** EXERCISE INPUT **
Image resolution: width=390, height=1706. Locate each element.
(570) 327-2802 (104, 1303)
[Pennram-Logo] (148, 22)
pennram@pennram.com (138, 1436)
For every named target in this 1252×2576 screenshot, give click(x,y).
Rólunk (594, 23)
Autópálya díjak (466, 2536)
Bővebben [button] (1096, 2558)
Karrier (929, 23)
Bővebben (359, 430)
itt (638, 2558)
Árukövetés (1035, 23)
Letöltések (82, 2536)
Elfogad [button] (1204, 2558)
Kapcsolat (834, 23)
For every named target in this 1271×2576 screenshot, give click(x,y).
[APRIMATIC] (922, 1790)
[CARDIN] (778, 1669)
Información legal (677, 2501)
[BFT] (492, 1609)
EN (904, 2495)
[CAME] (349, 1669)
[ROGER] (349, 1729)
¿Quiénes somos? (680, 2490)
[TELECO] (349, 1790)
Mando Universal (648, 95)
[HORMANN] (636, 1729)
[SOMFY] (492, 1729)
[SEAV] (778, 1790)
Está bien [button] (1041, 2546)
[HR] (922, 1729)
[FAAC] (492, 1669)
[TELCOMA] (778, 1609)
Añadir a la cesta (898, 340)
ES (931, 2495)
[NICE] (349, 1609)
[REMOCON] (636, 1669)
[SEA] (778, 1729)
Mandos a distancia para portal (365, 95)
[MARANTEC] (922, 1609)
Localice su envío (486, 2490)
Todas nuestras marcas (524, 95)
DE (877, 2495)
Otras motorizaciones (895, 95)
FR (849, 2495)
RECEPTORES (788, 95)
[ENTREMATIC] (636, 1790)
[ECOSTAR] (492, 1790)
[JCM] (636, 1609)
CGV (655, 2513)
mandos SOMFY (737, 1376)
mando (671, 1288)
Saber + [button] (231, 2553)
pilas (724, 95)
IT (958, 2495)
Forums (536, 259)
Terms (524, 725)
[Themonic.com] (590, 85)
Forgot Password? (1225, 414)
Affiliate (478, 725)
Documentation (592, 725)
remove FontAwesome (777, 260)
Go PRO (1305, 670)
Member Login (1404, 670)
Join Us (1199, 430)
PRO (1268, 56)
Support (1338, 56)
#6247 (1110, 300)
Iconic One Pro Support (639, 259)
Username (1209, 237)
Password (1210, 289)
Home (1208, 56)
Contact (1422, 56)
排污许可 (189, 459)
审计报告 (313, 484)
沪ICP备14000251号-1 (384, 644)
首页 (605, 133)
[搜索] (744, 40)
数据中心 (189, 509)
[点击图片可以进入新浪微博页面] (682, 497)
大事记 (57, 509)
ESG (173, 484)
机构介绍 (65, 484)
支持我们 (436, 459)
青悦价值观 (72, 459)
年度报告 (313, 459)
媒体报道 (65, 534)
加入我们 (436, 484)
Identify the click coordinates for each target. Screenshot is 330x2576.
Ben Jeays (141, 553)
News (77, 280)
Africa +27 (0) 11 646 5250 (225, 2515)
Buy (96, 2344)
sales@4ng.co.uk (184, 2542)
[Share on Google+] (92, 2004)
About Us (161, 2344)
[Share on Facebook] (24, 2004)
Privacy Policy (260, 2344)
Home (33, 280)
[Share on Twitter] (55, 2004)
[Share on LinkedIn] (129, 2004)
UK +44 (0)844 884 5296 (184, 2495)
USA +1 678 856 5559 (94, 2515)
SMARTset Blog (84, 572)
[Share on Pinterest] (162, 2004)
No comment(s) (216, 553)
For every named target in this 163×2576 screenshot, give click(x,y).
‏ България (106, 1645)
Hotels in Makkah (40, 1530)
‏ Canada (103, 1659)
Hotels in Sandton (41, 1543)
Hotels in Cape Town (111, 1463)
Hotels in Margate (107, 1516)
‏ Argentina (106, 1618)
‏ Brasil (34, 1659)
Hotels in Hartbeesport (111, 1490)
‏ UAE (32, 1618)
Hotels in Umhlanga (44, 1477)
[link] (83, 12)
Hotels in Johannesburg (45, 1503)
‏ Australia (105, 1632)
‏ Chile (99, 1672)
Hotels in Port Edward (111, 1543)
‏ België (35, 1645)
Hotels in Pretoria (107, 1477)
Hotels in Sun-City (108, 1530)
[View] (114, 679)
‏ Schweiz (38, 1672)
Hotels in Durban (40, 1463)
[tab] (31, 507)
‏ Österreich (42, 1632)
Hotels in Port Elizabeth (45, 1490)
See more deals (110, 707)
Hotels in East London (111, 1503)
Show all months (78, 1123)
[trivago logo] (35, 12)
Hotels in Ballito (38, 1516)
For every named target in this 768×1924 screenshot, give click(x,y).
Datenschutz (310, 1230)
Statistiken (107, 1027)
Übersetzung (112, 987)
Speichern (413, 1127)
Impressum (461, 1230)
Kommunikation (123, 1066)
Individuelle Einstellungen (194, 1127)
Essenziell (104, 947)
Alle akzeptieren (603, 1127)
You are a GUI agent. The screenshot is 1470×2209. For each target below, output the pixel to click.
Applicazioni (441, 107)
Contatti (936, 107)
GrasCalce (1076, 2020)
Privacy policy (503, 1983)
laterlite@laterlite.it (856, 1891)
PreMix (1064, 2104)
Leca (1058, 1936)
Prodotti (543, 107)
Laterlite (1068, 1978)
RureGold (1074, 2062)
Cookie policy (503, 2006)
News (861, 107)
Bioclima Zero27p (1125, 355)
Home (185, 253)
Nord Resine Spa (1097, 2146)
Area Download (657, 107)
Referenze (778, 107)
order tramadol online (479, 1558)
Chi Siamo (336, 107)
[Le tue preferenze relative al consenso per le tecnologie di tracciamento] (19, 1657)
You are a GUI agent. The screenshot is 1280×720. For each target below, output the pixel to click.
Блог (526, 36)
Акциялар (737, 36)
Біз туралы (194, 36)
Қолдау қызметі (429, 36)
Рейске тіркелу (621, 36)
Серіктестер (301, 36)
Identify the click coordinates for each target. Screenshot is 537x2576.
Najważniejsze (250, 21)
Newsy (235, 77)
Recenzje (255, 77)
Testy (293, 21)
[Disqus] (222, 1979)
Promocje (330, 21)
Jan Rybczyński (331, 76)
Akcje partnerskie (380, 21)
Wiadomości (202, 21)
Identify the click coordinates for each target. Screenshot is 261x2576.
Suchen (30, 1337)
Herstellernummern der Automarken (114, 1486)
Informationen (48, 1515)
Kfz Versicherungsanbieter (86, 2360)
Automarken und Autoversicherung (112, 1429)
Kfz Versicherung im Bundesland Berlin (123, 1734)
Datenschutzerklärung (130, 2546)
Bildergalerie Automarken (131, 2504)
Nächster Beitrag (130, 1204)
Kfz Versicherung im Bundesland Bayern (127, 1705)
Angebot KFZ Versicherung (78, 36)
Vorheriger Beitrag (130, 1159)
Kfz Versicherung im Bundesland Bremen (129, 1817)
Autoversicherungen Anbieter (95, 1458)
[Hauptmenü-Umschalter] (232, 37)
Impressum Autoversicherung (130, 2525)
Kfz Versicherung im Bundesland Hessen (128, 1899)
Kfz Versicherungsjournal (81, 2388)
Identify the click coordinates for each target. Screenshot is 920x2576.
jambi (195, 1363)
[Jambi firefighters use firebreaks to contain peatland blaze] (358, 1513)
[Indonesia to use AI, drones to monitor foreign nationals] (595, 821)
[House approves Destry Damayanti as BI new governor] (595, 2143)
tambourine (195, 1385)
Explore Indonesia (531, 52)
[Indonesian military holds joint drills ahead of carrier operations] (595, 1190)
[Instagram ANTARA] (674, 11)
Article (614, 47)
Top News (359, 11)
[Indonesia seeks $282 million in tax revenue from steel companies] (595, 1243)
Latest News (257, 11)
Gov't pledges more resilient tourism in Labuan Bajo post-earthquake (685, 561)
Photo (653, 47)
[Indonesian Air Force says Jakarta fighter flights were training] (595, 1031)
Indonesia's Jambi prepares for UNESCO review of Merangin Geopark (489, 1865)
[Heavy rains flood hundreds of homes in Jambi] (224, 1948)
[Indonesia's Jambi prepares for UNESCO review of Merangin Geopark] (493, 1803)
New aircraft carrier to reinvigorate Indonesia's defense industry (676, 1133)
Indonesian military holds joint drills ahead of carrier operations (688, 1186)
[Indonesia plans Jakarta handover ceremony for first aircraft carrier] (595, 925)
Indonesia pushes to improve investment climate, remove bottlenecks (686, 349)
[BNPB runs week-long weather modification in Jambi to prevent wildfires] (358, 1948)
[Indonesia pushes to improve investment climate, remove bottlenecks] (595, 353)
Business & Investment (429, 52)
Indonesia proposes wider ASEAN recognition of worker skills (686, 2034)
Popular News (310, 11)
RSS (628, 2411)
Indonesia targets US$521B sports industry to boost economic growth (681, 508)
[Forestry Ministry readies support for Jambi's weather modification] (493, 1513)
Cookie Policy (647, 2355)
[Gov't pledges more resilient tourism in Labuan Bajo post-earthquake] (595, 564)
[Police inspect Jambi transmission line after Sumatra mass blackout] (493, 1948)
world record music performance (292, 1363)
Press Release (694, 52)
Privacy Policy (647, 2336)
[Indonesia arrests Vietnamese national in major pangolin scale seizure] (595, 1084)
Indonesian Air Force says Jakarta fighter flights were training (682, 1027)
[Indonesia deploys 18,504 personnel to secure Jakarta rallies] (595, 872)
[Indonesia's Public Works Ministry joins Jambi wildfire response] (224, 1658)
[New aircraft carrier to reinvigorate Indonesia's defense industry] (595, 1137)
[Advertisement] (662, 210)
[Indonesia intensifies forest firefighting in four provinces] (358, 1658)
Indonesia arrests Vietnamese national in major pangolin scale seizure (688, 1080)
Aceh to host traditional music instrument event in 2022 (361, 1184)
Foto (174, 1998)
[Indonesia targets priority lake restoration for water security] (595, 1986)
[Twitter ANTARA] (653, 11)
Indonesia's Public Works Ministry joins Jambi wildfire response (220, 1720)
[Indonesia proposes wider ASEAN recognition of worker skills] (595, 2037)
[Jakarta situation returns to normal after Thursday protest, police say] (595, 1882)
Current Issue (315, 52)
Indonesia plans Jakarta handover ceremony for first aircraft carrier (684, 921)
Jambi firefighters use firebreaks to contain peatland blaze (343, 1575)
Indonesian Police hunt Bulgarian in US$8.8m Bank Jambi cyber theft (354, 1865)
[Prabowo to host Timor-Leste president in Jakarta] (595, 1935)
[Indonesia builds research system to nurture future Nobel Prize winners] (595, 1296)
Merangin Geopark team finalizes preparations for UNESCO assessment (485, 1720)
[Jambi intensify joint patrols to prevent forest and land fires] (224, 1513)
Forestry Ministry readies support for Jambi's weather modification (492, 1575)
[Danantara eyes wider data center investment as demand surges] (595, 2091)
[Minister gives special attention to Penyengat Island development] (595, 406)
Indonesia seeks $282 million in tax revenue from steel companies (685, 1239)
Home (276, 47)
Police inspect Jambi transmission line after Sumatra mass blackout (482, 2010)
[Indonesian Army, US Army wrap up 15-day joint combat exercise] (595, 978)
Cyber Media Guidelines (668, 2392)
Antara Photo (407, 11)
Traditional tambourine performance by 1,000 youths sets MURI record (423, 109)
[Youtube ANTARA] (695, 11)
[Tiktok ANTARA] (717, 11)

** REQUIRED WORK **
Nothing past the line containing "RECEPTORES (788, 95)" should be restated; transcribe the material exactly from its first line through that line.

** SOLUTION BELOW **
Image resolution: width=390, height=1706. Locate each element.
(570) 327-2802 (104, 1303)
[Pennram-Logo] (148, 22)
pennram@pennram.com (138, 1436)
For every named target in this 1252×2576 screenshot, give click(x,y).
Rólunk (594, 23)
Autópálya díjak (466, 2536)
Bővebben [button] (1096, 2558)
Karrier (929, 23)
Bővebben (359, 430)
itt (638, 2558)
Árukövetés (1035, 23)
Letöltések (82, 2536)
Elfogad [button] (1204, 2558)
Kapcsolat (834, 23)
For every named target in this 1271×2576 screenshot, give click(x,y).
[APRIMATIC] (922, 1790)
[CARDIN] (778, 1669)
Información legal (677, 2501)
[BFT] (492, 1609)
EN (904, 2495)
[CAME] (349, 1669)
[ROGER] (349, 1729)
¿Quiénes somos? (680, 2490)
[TELECO] (349, 1790)
Mando Universal (648, 95)
[HORMANN] (636, 1729)
[SOMFY] (492, 1729)
[SEAV] (778, 1790)
Está bien [button] (1041, 2546)
[HR] (922, 1729)
[FAAC] (492, 1669)
[TELCOMA] (778, 1609)
Añadir a la cesta (898, 340)
ES (931, 2495)
[NICE] (349, 1609)
[REMOCON] (636, 1669)
[SEA] (778, 1729)
Mandos a distancia para portal (365, 95)
[MARANTEC] (922, 1609)
Localice su envío (486, 2490)
Todas nuestras marcas (524, 95)
DE (877, 2495)
Otras motorizaciones (895, 95)
FR (849, 2495)
RECEPTORES (788, 95)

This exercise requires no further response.